John Adams says, “There is a man who lives about three quarters of a mile from this, that lodges all that come, and often has two families with him of a night. Cripples and others come down there at night, and go to Kilrea in the morning. We are fairly plagued with them, especially on Saturday, to be in readiness for Monday, the helping day at Kilrea. There is one man in a barrow tht is always with us; we have lost fowls this season, and never found how they went. One night there were five fowls and a spade stolen from me, and all the thefts that are committed take place on a Saturday night.”
Mr. Holmes said, “The cottiers will not tell me of the beggars whom they lodge; they know I object to it, suspecting them to be thieves. The reason why so many thefts are generally committed on Saturday night is, in my opinion, because after being up all night they can lie later on Sunday morning without being remarked.”

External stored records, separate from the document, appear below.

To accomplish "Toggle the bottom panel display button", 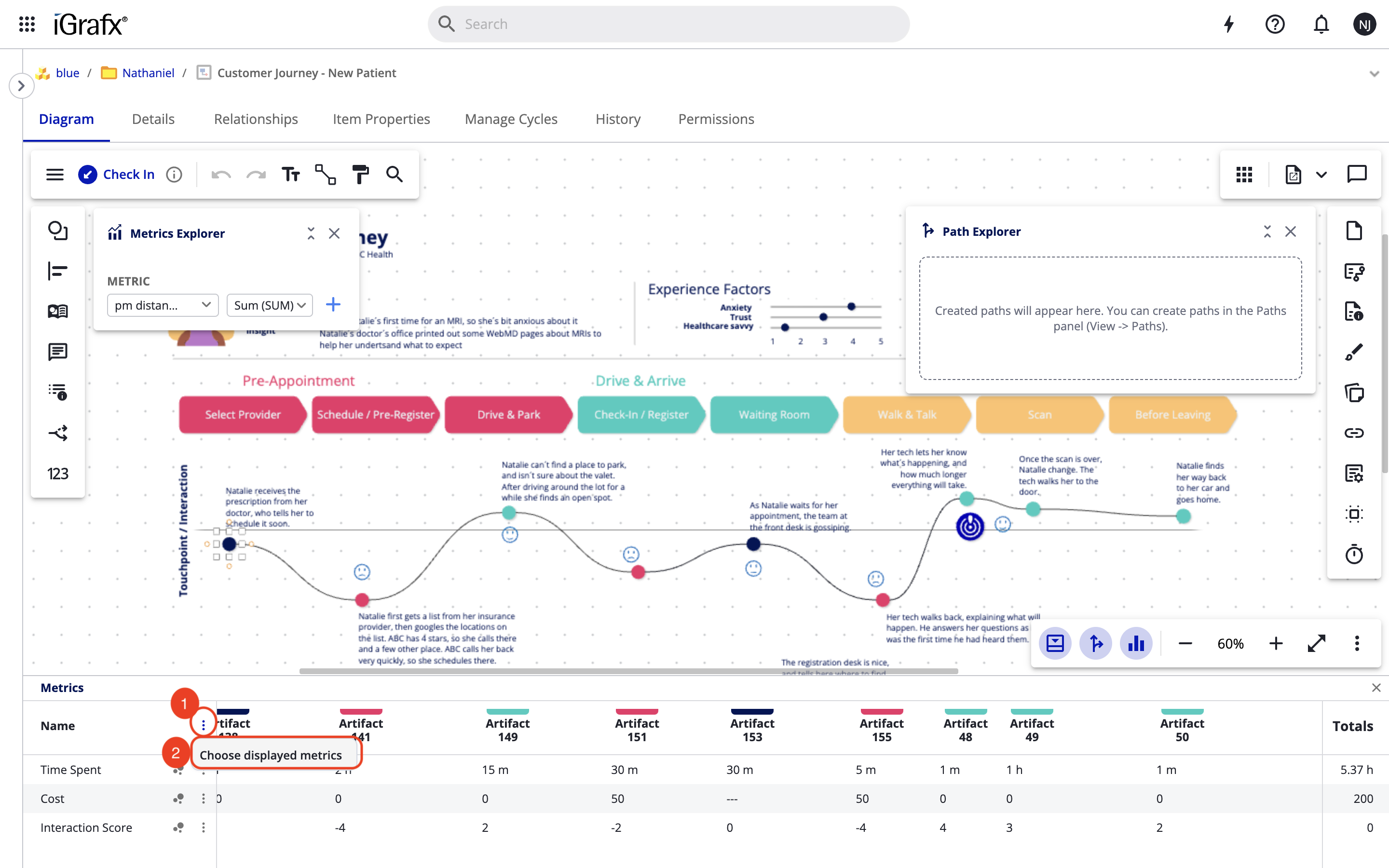I will pyautogui.click(x=1055, y=644).
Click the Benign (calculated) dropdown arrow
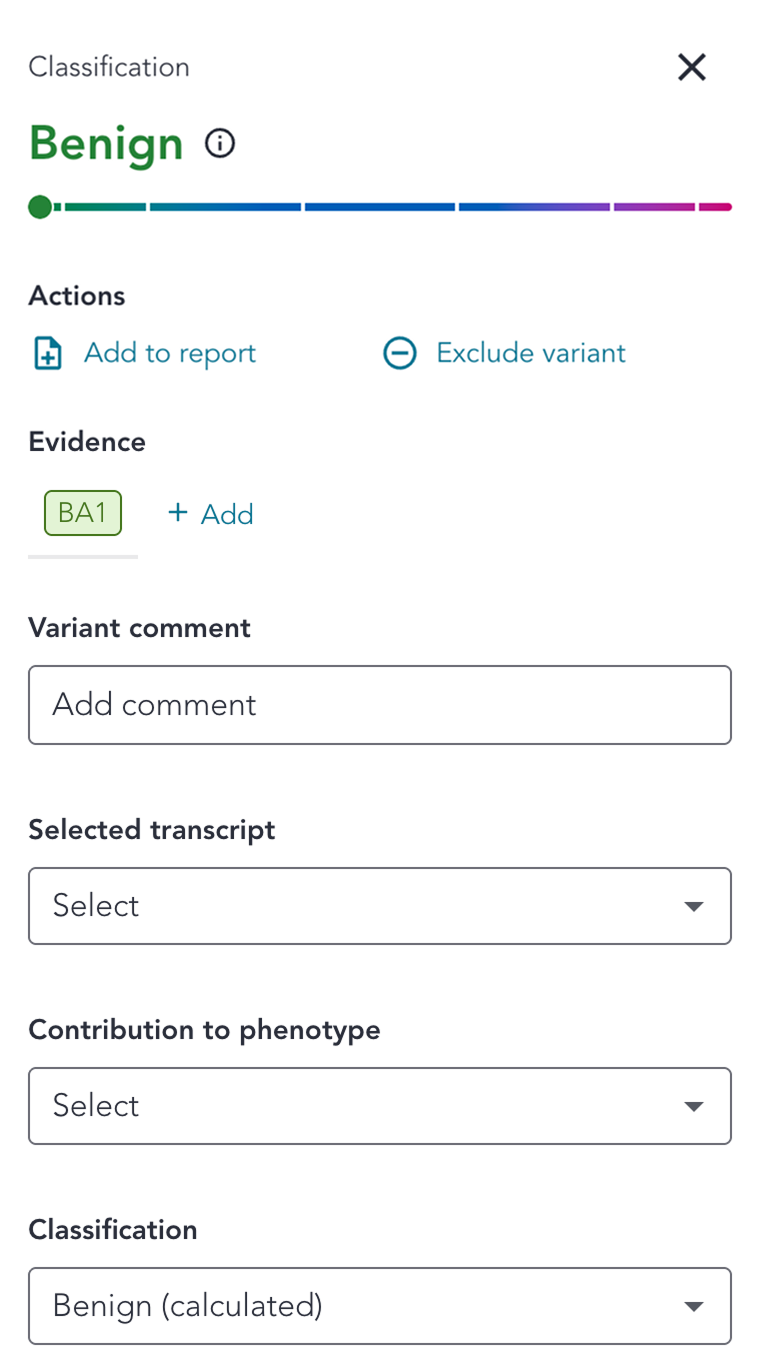Image resolution: width=758 pixels, height=1368 pixels. coord(693,1307)
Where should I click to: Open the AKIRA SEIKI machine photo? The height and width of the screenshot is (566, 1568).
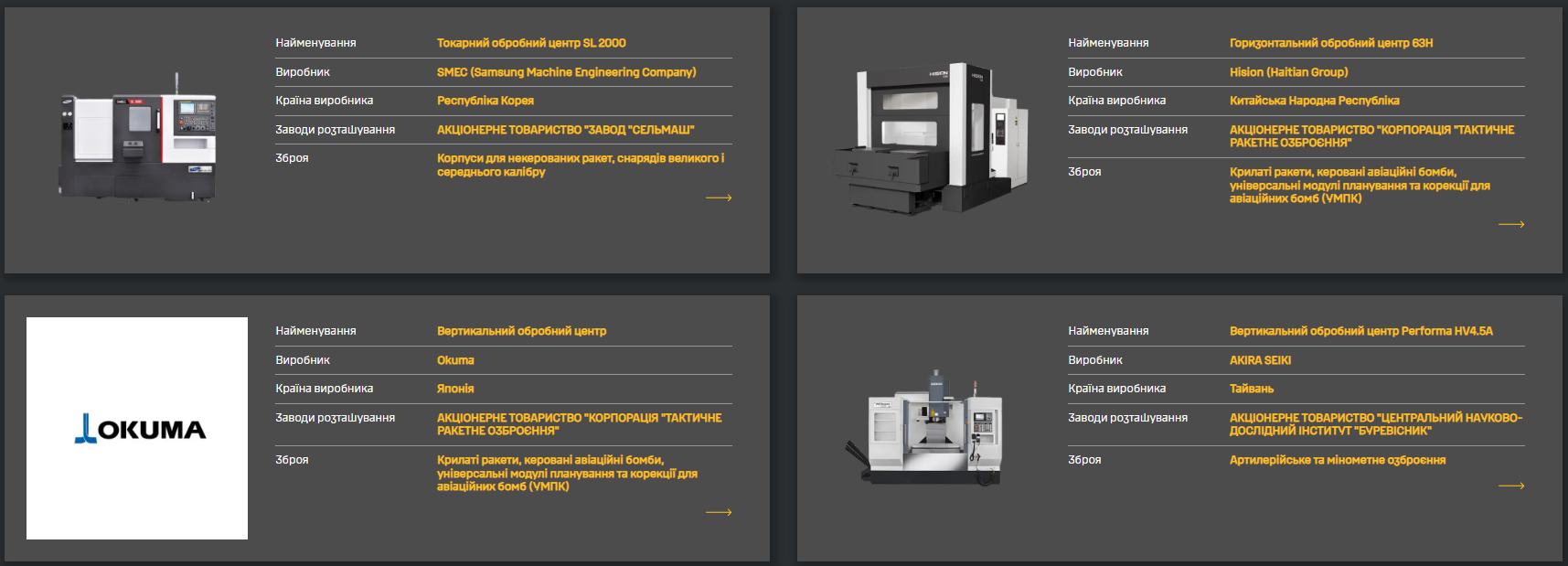[930, 428]
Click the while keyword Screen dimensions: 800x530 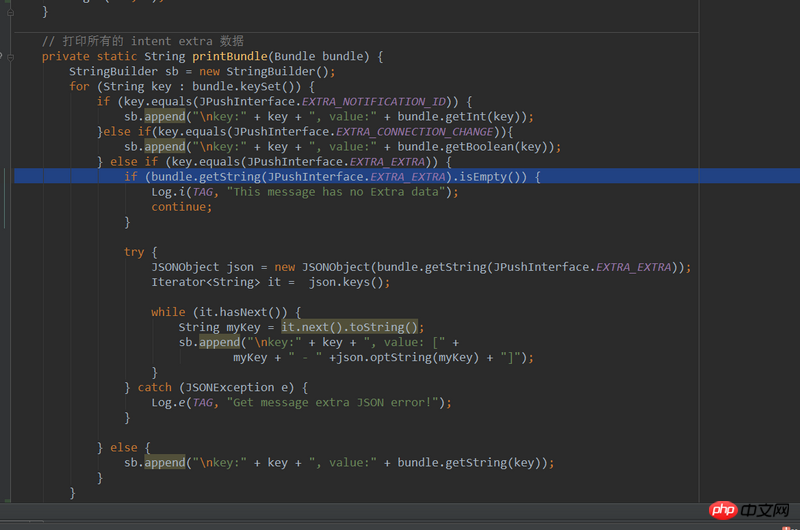(x=168, y=312)
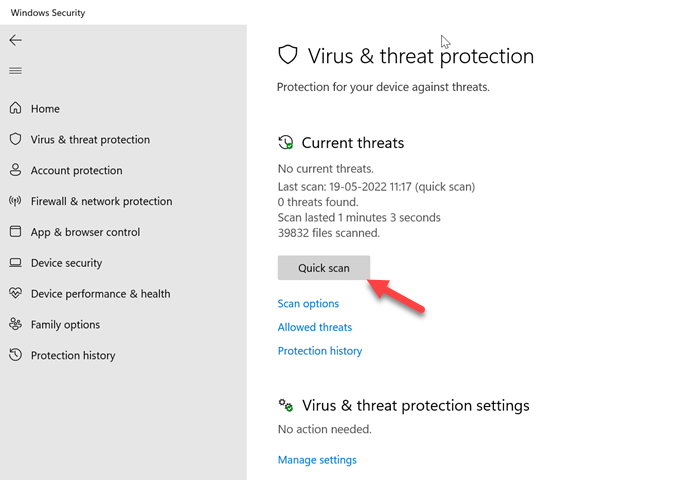Click the Family options people icon
700x480 pixels.
click(x=15, y=325)
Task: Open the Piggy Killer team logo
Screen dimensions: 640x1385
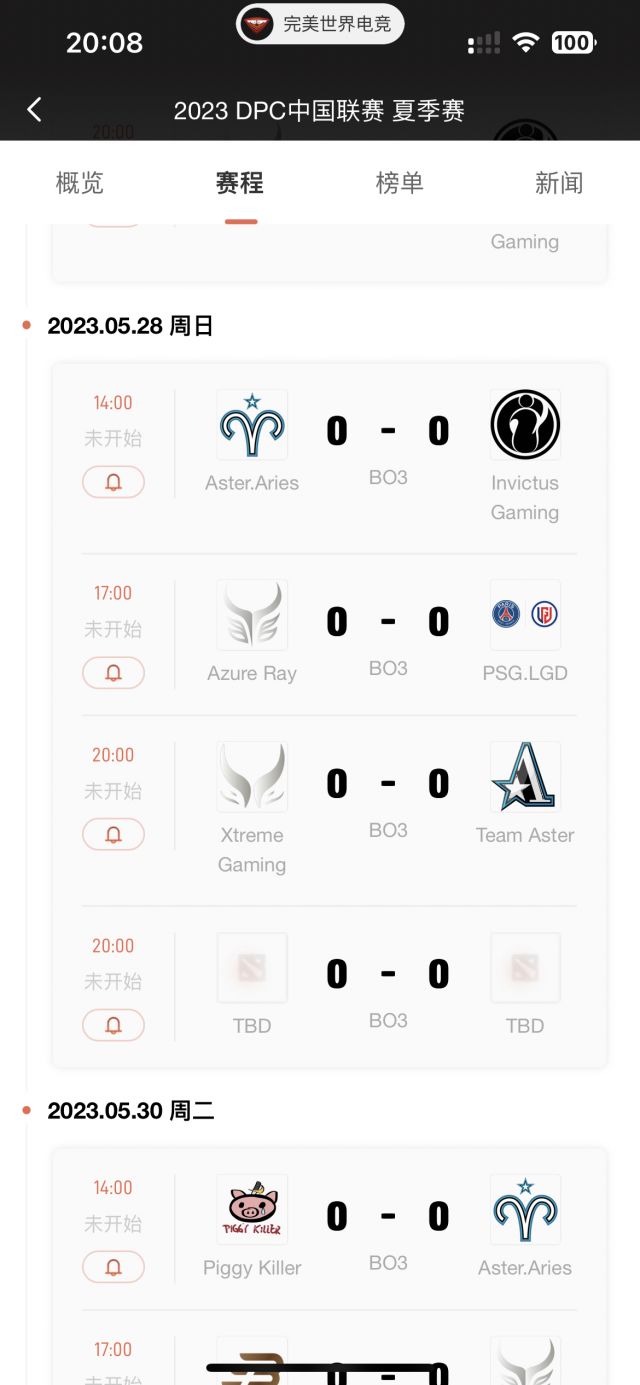Action: [252, 1210]
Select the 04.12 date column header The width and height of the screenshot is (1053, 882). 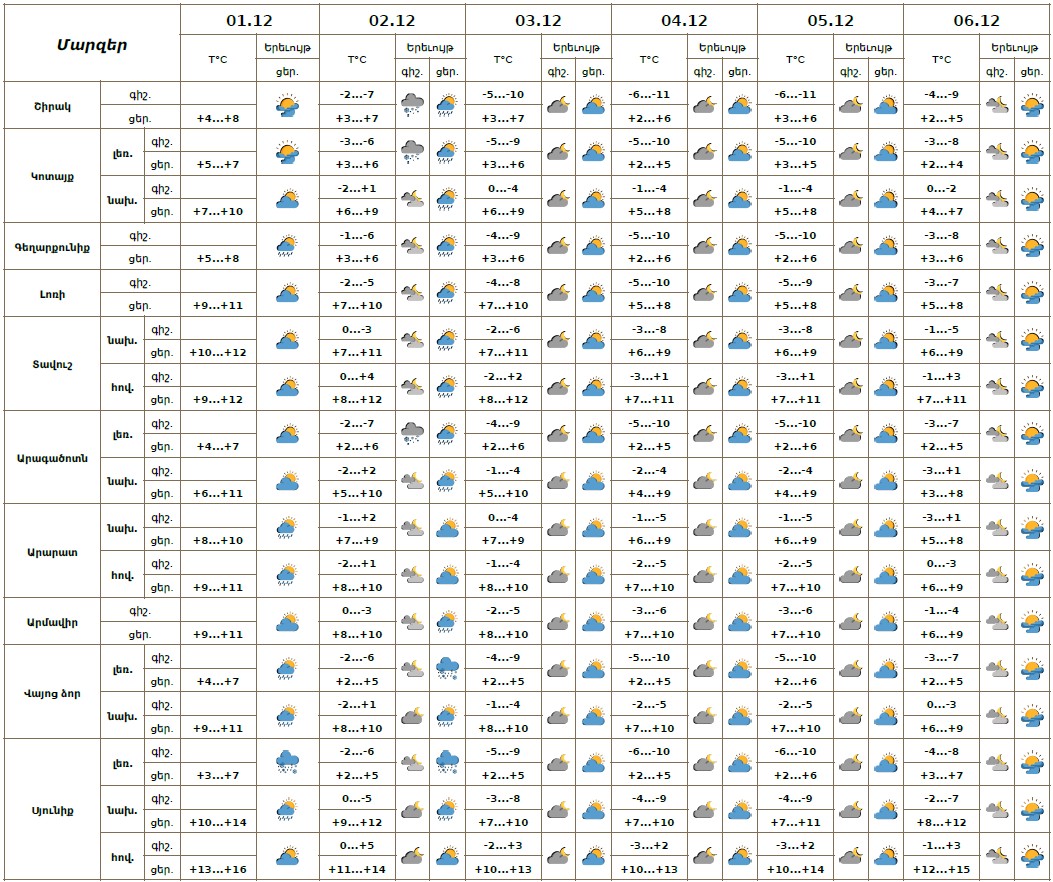(x=684, y=20)
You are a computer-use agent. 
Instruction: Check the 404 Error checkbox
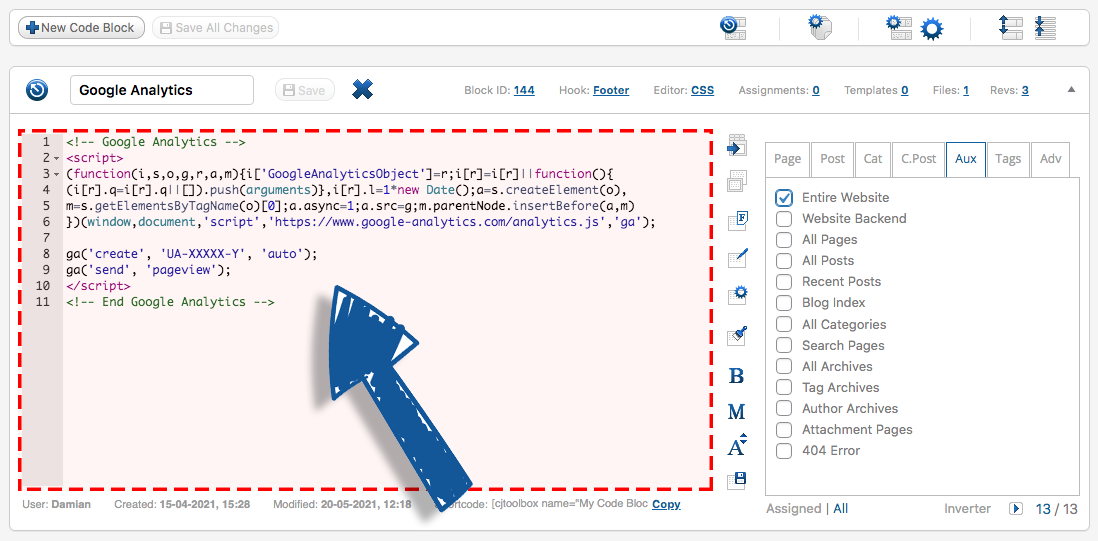(784, 451)

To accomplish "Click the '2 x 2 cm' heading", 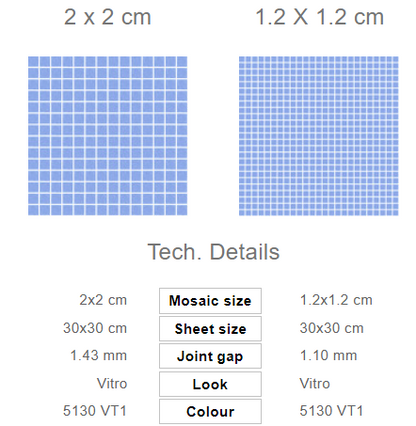I will pyautogui.click(x=107, y=17).

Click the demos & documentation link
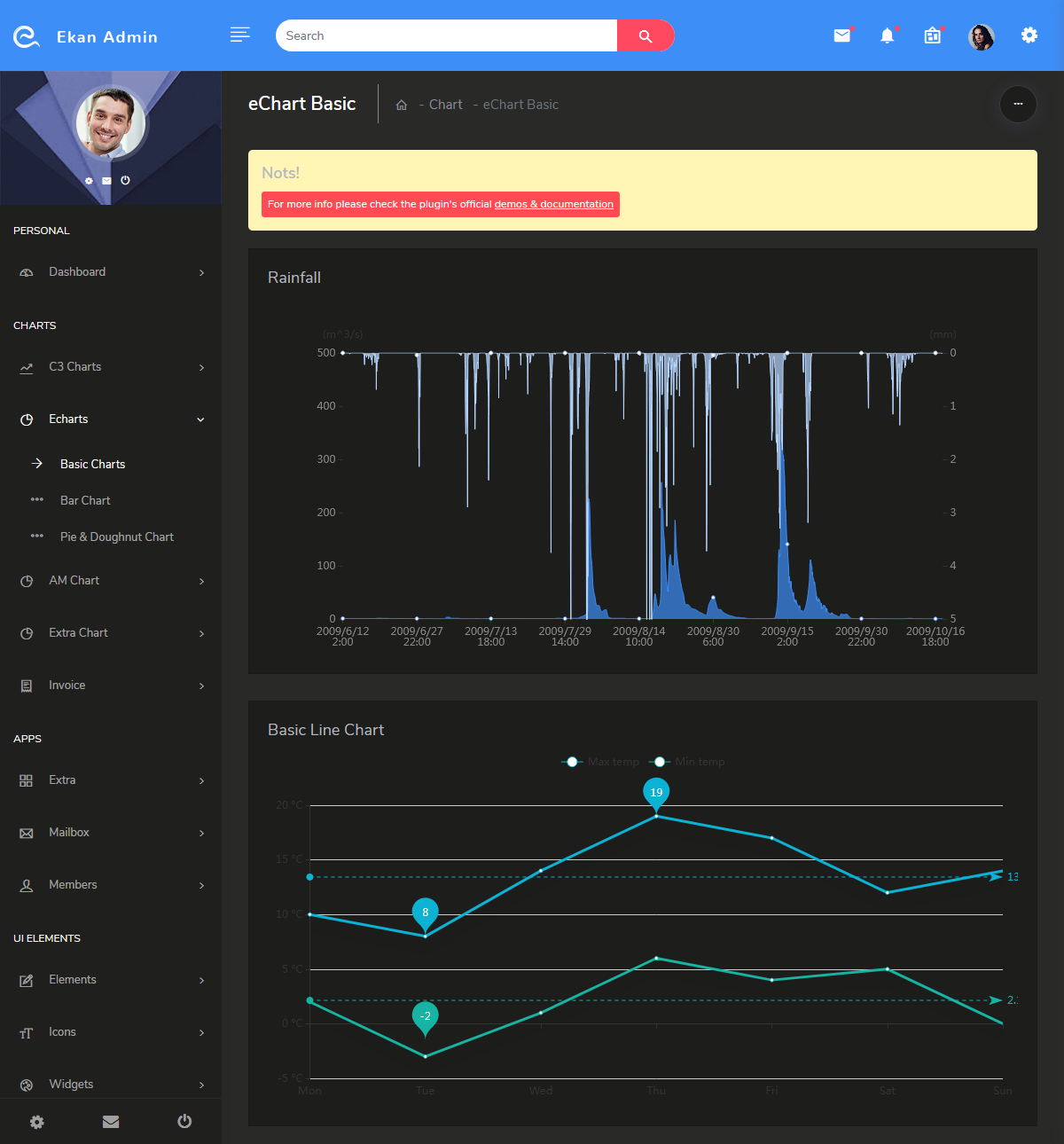tap(554, 204)
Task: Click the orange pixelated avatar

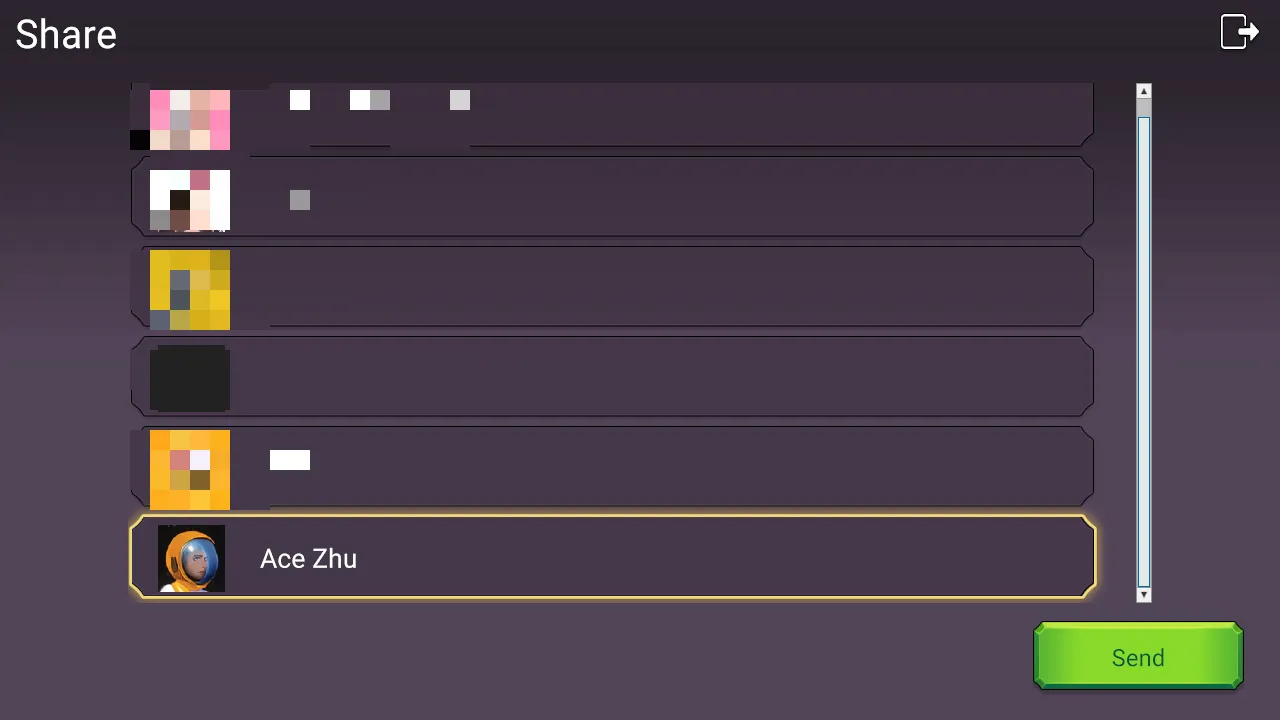Action: [190, 469]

Kennedy McCan, schoolmaster, says, “The farmers will sometimes in the summer lay by a certain measure of potatoes, to which they are to limit their day’s charity, but seldom adhere to their resolution. They once here came to the resolution to badge the resident beggars and exclude the strangers; the system lasted only about three weeks, although adopted unanimously at vestry; and during the second and third week we were obliged to hire beadles to keep the beggars out of the town, but because we knew that if they came in they would be relieved; the beadles, although the plan succeeded, refused to act, on account of the unpopularity of the office and their own pride. I offered 2s. 6d. to anyone who would act as bangbeggar, but no one would accept it. The usual quantity given to each beggar is a double handful of potatoes, and a single one of meal; but the handful is more or less plentiful according to the necessities of the applicant.” – (All concur.)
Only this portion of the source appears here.